• [TASK STATEMENT]: From the data below, return each line in which the string "will" is found.

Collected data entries

——————

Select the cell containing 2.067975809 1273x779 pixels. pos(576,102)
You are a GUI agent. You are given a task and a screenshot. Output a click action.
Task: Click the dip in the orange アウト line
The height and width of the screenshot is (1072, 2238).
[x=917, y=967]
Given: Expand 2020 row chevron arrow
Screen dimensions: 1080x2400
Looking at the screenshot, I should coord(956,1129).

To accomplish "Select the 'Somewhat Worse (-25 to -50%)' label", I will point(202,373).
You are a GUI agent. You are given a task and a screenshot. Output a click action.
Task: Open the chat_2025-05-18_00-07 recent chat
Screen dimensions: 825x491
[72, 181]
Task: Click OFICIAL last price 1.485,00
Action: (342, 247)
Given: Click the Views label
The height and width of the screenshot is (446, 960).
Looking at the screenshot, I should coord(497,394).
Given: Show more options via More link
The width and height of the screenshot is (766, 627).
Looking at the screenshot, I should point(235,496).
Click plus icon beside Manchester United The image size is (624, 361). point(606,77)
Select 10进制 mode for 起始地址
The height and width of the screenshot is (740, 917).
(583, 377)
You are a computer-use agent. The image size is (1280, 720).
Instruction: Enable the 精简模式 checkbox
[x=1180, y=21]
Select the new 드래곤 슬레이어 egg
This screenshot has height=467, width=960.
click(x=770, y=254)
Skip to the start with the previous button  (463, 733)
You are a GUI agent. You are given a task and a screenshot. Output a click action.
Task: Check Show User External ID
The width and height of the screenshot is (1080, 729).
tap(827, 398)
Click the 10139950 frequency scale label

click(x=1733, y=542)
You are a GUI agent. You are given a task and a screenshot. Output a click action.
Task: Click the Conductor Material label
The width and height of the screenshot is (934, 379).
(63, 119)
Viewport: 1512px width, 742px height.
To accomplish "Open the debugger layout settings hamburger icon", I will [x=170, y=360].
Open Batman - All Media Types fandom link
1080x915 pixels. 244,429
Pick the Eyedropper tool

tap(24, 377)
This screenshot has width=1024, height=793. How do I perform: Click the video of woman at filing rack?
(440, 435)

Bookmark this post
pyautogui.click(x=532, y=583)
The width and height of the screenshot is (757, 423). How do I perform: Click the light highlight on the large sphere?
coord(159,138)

——————

• [EXPECTED ANSWER]:
To accomplish "Select the 'Somewhat Worse (-25 to -50%)' label", I will point(202,373).
To accomplish "Open the debugger layout settings hamburger icon", I will [x=170, y=360].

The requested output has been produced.